• [EXERCISE DIRECTIONS]
Each line of the listing where "computer" appears should be reported.

===============

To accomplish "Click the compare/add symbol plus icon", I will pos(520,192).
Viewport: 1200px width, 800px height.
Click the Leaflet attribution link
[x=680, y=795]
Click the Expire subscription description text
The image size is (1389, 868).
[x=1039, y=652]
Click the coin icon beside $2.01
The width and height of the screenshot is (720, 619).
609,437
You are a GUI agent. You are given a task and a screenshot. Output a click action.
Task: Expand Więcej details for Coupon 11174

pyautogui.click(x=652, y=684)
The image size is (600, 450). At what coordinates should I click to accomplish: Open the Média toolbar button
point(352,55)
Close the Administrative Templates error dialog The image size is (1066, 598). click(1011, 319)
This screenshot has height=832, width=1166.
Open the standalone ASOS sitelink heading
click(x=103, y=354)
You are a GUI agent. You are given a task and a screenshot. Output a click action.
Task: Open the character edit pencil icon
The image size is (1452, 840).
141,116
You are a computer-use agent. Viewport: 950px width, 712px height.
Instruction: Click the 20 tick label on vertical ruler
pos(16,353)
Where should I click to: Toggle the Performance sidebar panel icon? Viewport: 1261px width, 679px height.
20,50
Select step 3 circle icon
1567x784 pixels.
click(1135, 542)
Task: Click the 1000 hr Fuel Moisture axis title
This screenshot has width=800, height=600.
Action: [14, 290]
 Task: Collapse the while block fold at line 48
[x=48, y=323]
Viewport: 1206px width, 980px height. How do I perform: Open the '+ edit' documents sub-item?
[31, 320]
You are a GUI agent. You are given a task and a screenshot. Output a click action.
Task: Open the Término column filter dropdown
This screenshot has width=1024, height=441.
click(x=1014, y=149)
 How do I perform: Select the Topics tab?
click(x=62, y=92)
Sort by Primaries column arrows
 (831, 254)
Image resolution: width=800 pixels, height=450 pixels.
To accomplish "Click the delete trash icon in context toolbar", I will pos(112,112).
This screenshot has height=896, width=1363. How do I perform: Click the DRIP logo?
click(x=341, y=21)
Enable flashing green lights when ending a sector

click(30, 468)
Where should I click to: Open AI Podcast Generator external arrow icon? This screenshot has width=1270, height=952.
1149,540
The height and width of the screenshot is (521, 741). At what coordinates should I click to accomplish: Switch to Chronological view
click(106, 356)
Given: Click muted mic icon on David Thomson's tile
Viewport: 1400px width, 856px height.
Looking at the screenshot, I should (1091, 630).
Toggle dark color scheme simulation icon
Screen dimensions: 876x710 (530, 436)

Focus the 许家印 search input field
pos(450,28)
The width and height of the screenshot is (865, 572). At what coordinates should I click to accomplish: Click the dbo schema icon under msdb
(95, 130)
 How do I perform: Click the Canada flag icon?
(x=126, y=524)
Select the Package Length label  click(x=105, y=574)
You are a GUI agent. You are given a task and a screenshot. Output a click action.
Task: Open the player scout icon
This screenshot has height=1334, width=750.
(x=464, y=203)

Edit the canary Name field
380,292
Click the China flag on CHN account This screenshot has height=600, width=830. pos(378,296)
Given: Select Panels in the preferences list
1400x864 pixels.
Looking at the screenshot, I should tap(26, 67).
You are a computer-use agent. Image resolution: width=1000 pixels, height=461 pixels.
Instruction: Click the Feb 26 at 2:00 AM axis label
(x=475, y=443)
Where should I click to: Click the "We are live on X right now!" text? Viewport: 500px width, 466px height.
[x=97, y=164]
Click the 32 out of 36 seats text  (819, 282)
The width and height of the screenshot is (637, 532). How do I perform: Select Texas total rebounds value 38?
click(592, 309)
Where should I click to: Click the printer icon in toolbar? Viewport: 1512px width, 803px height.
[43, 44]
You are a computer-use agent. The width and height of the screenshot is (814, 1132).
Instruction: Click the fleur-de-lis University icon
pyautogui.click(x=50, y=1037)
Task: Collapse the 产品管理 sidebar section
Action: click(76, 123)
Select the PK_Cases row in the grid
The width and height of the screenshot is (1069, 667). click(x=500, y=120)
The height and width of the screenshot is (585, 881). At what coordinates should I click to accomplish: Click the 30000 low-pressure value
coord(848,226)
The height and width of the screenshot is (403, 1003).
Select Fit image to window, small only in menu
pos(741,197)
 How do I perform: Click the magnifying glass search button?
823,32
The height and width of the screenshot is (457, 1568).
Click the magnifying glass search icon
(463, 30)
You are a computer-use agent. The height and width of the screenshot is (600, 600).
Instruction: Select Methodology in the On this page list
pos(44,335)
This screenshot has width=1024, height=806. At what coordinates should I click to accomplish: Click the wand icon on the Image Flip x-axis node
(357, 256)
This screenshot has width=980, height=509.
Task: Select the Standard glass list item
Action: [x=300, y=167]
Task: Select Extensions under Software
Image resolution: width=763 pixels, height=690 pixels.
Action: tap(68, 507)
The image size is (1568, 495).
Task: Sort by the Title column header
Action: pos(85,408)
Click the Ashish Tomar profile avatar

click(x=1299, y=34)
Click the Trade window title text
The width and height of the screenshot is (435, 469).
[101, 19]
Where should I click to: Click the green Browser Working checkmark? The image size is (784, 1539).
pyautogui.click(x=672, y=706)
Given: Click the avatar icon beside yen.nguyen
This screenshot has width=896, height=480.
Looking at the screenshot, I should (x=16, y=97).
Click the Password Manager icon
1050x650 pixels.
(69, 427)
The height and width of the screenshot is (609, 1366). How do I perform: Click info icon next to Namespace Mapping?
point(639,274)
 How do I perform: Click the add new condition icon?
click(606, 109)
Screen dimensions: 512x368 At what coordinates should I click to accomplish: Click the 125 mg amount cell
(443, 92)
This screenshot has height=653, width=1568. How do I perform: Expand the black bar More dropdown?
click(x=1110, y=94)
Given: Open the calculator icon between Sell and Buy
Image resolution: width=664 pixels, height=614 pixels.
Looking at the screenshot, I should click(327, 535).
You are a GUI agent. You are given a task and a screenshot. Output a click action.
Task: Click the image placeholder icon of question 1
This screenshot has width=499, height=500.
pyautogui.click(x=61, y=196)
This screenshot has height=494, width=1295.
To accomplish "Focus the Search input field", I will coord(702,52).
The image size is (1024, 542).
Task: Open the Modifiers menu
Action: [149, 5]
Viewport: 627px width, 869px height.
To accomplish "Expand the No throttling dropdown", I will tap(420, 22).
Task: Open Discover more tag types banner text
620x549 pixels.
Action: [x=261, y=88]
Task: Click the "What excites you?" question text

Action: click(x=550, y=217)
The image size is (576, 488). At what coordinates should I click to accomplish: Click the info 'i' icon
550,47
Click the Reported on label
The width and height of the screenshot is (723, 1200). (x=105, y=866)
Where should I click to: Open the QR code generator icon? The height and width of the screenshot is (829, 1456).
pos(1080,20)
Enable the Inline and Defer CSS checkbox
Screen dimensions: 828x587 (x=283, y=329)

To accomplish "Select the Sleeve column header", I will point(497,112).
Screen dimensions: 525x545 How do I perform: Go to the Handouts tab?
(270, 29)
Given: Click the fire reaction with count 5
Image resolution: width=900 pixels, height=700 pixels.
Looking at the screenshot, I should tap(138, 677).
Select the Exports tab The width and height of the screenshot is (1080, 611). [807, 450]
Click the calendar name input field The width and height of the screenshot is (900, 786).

===============

• [RESPONSE]
You are a computer-use agent. Viewport: 950px width, 712px height.
You are a computer-use agent. Image resolution: width=1000 pixels, height=461 pixels.
You are a computer-use agent. The width and height of the screenshot is (814, 1132).
You are a computer-use agent. The height and width of the screenshot is (600, 600).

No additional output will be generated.